**DATASET EXTRACT**
● ● ● ● ●
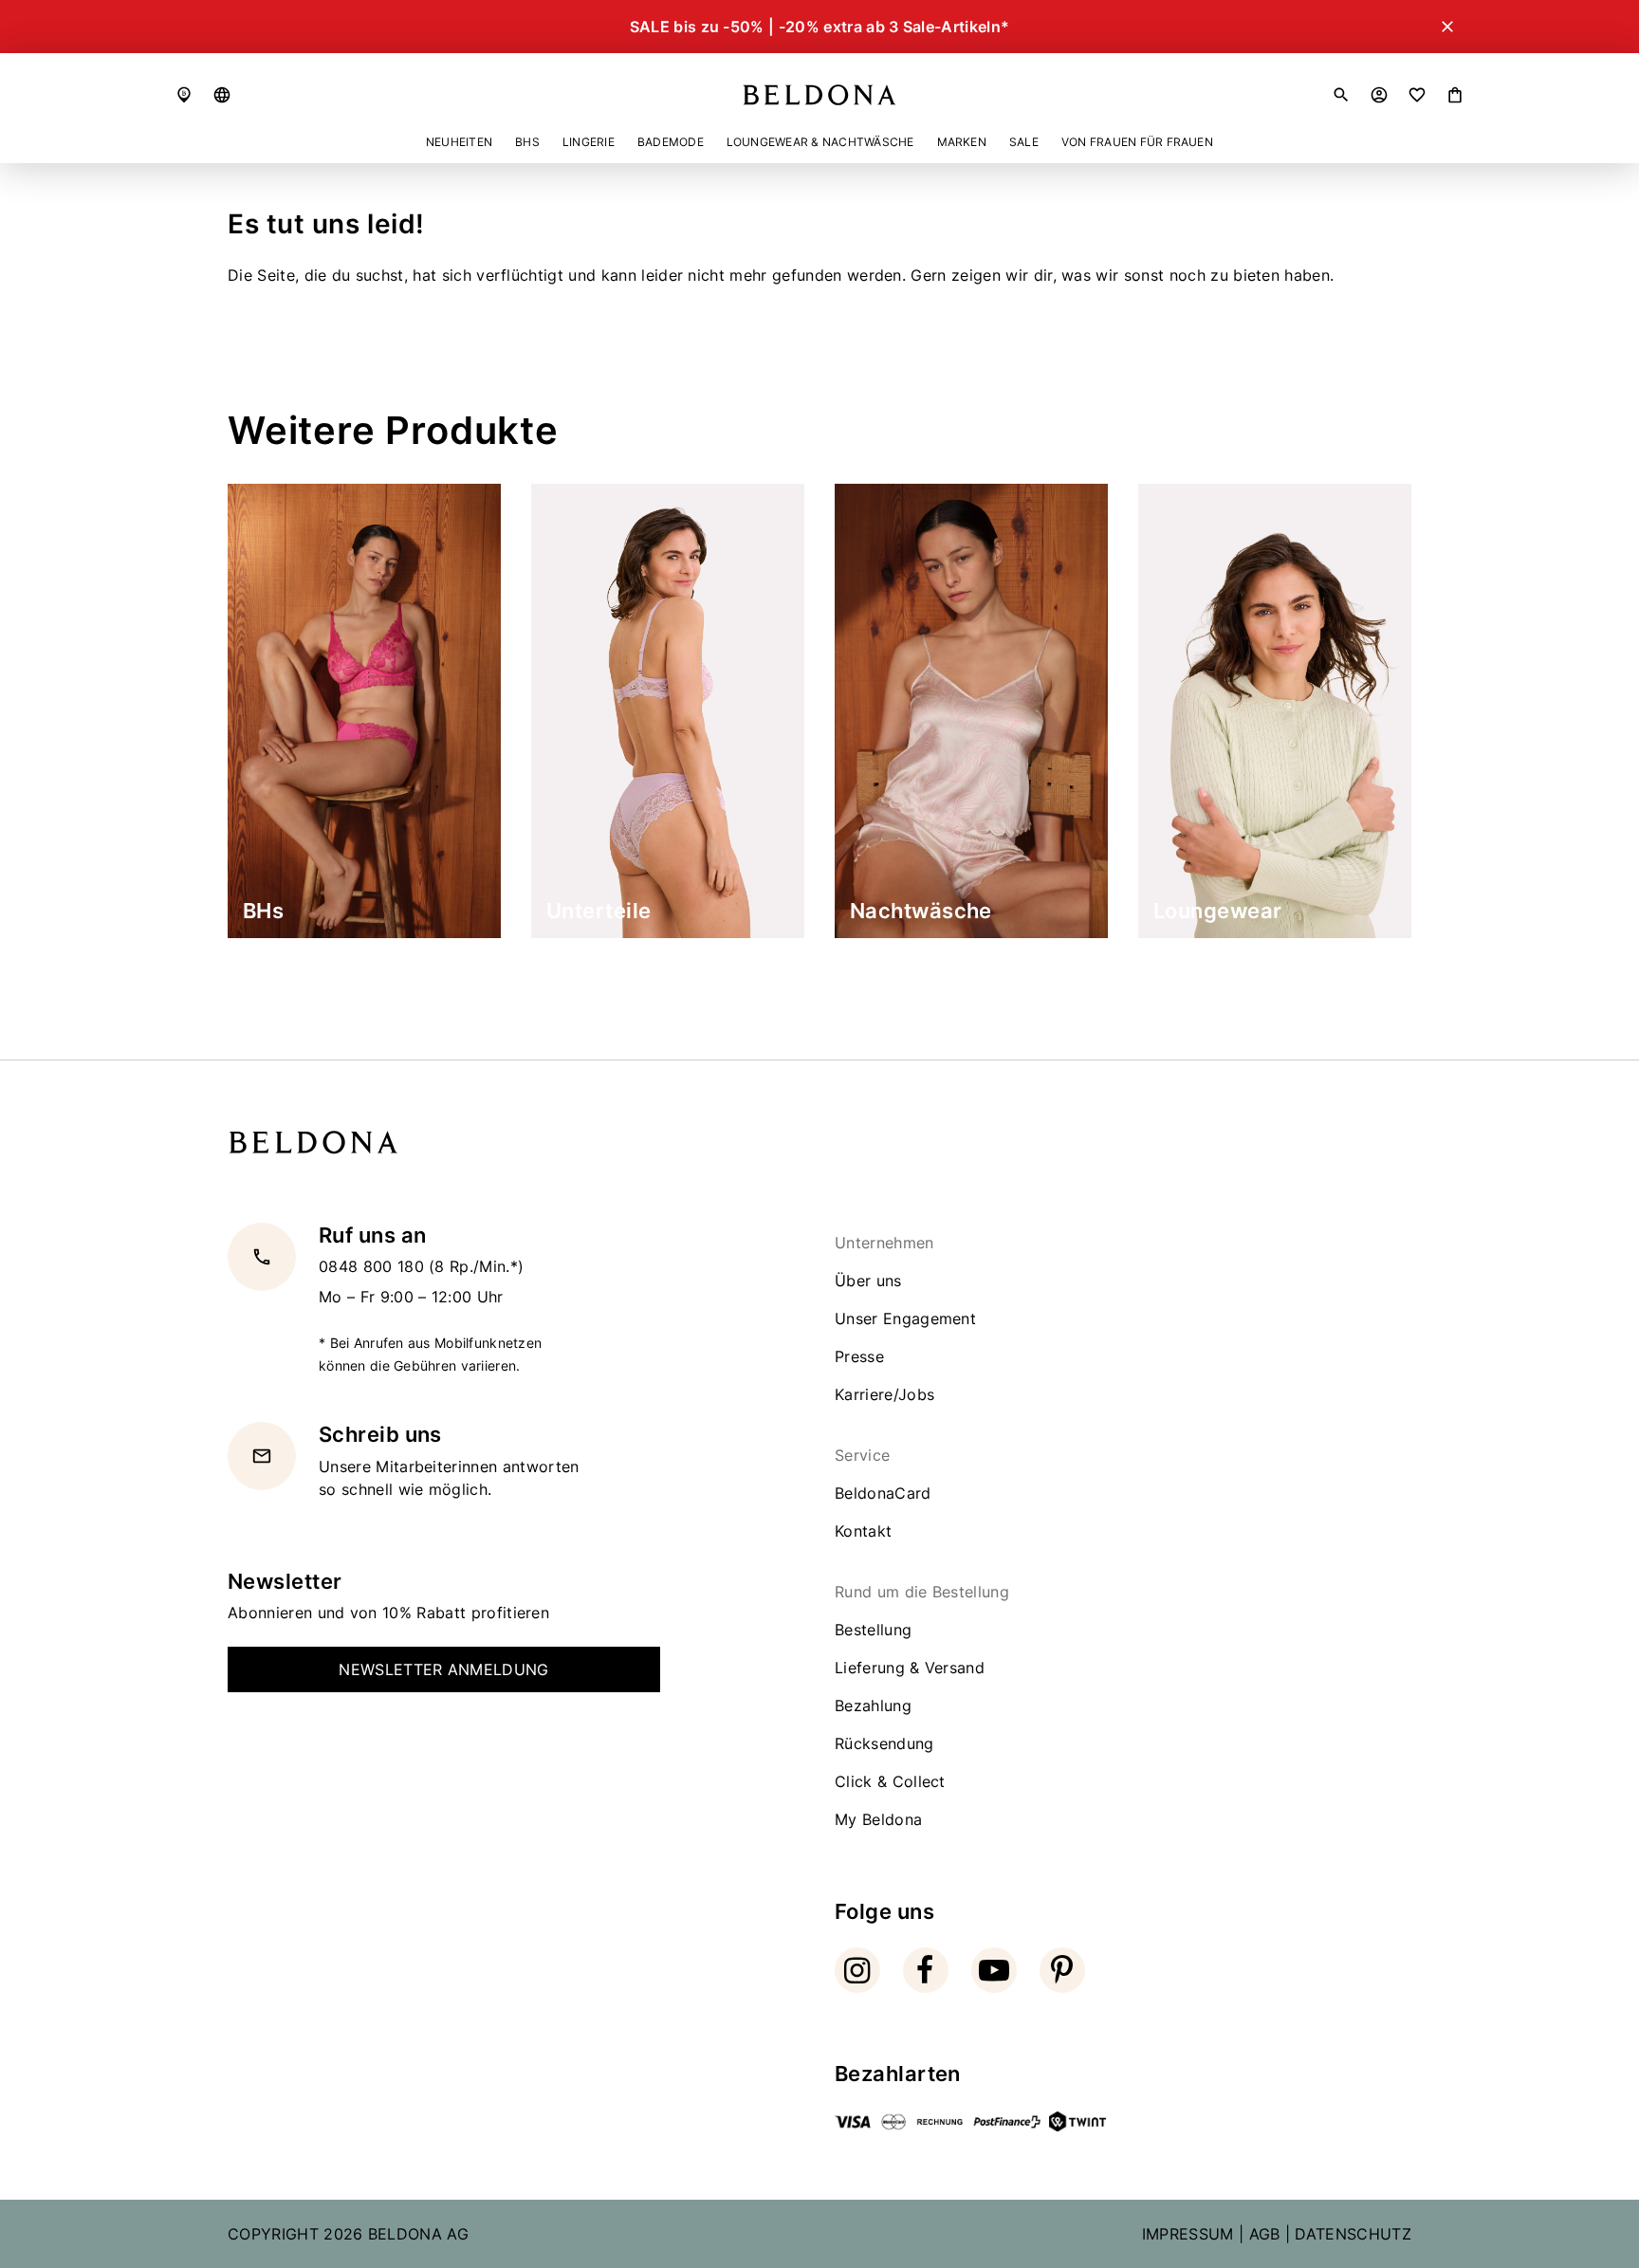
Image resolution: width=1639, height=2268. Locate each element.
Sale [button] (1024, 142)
● ● ● ● ●
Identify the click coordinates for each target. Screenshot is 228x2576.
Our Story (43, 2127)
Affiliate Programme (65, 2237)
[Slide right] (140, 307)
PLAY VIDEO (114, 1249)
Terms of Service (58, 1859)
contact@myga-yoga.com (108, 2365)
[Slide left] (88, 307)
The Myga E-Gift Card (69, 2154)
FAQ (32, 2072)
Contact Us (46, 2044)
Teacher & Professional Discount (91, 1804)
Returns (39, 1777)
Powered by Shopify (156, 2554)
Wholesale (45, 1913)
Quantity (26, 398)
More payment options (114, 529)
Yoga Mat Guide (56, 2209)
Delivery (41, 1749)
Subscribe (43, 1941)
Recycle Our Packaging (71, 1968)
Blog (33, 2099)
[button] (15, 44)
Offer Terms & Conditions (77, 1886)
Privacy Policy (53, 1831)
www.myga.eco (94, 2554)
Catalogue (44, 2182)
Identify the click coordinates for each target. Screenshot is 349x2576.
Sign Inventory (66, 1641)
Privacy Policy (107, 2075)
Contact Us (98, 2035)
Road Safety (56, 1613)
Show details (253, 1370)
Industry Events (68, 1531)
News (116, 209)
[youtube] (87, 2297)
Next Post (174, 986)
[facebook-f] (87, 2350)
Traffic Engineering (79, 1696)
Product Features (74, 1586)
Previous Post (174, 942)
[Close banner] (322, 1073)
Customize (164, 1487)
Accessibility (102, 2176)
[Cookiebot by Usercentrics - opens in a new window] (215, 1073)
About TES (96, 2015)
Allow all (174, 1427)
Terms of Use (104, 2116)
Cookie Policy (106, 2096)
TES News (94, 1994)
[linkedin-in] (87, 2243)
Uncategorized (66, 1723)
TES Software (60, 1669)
● ● ● ● ●
**EXERCISE AIM**
Copy out only the lines of the records above from the one with "About TES (96, 2015)" through the one with "TES Software (60, 1669)", exactly as they stand, both included.

**ANSWER BOX**
About TES (96, 2015)
Allow all (174, 1427)
Terms of Use (104, 2116)
Cookie Policy (106, 2096)
TES News (94, 1994)
[linkedin-in] (87, 2243)
Uncategorized (66, 1723)
TES Software (60, 1669)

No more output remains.